Опять не слава Богу…
Оторвав взгляд от ни в чем не повинного телефона, Фриско откинулась на спинку кресла и прикрыла глаза.
Головная боль уже не давала передышки, она пульсировала в висках и возле скул, ныла даже верхняя челюсть.
Если ты единственный ребенок в семье, так сказать, обожаемое чадо, то в атом есть свои плюсы и свои минусы. Когда же ребенок вырастает и превращается в энергичного и достаточно удачливого специалиста, то минусы начинают превалировать.
Фриско чувствовала себя очень уставшей, и с каждым уходящим днем жизни требовалось затрачивать все больше сил, чтобы на службе и вне ее оставаться на гребне волны.

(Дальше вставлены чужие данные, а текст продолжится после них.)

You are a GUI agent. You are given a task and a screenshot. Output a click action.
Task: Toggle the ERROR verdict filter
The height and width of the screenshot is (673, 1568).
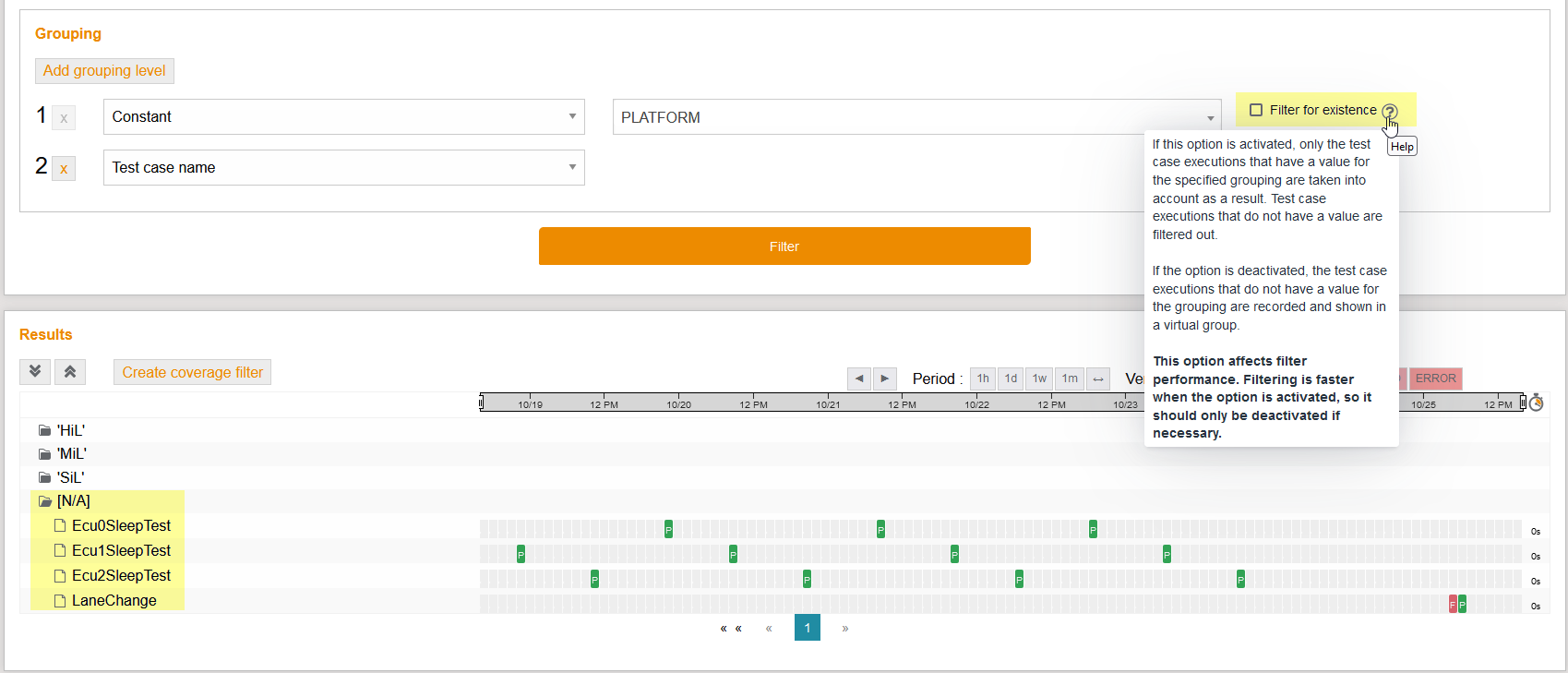(x=1435, y=379)
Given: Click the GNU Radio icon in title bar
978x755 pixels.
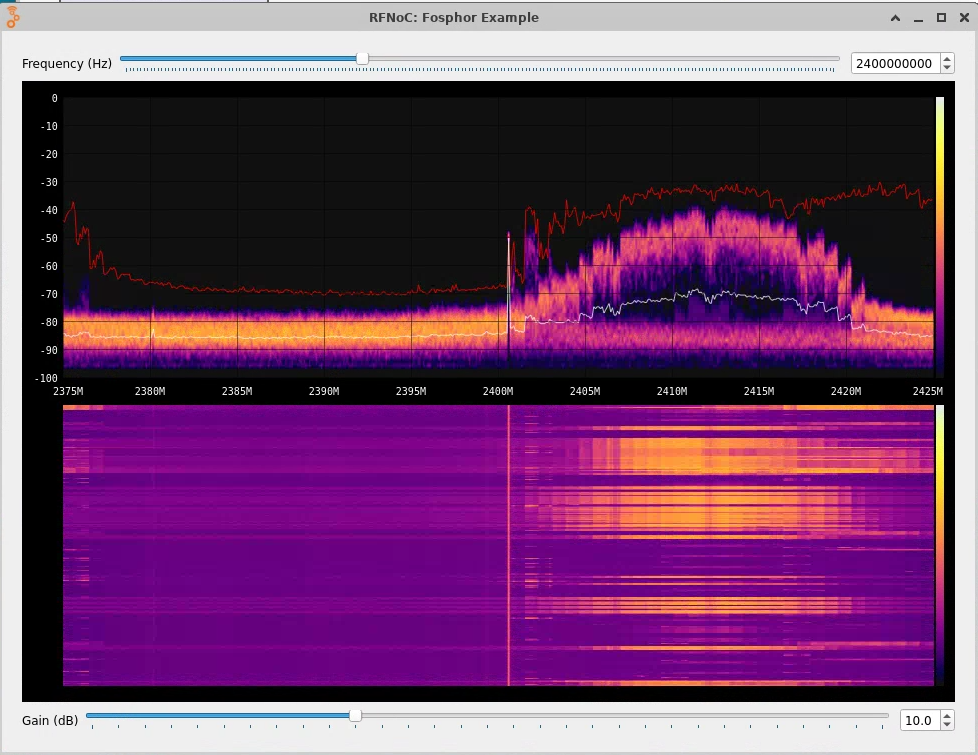Looking at the screenshot, I should click(x=13, y=17).
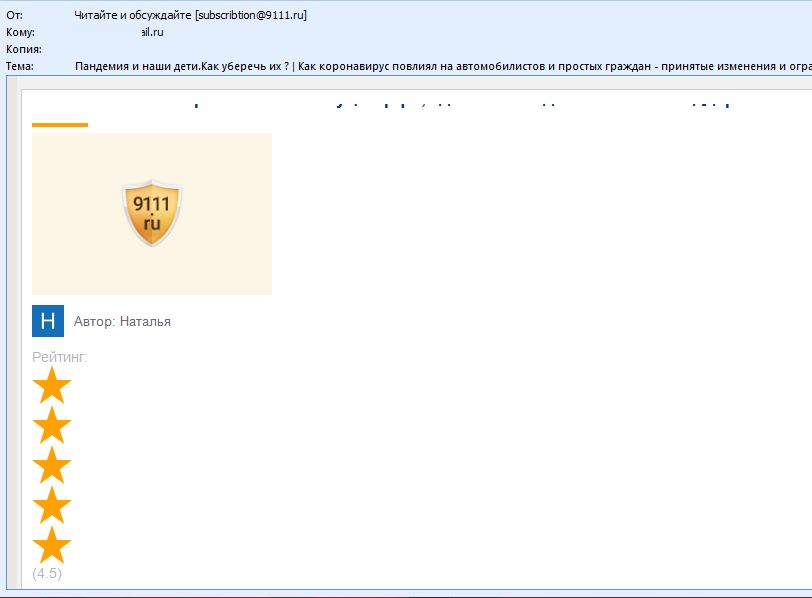Click the recipient email in Кому field

pyautogui.click(x=150, y=32)
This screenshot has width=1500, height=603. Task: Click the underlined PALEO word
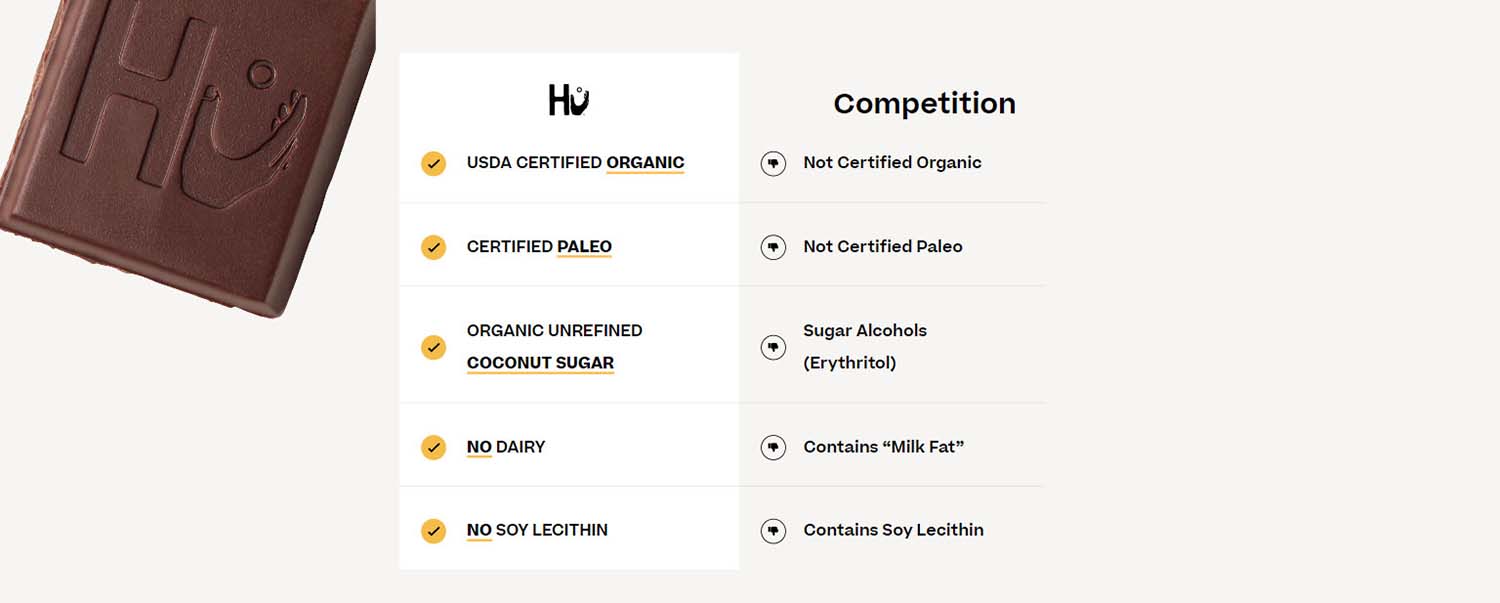pos(584,247)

Когда ее жизнь начала давать сбои?
Потягивая тепловатый кофе, она призадумалась. Да, ее жизнь подчас бывала интересной, увлекательной, но и только. А в последнее время Фриско все более и более чувствовала горечь, заходила ли речь о ее карьере или о частной жизни.

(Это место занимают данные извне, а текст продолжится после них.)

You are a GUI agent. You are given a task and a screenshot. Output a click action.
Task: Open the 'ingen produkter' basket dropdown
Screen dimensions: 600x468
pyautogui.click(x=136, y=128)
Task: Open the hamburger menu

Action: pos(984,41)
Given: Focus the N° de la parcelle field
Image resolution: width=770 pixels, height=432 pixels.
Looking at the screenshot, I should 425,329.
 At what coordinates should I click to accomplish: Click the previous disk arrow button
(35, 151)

Раньше судьба хоть бросала вызов, заставляла самоутверждаться, а теперь сплошная тягомотина изо дня в день. Ничего яркого, поднимающего над буднями. Счастье, наслаждение… А что это такое?
Да и кто вообще говорил, будто феминизм освобождает?
Эх, повстречать бы эту самую бабу или этих баб, что заварили кашу со своим феминизмом. Уж она бы задала им парочку давно вызревших и, как считала Фриско, вполне корректных вопросов! И прежде всего спросила бы напрямую: «Вы что, совсем спятили?!»
Голосовать наравне с мужчинами, считать себя во всем равными сильному полу — конечно же, это прекрасно. Только вот так ли уж прекрасны результаты?
Однако Фриско не всегда была столь же решительно настроена по отношению к сторонницам женского равноправия.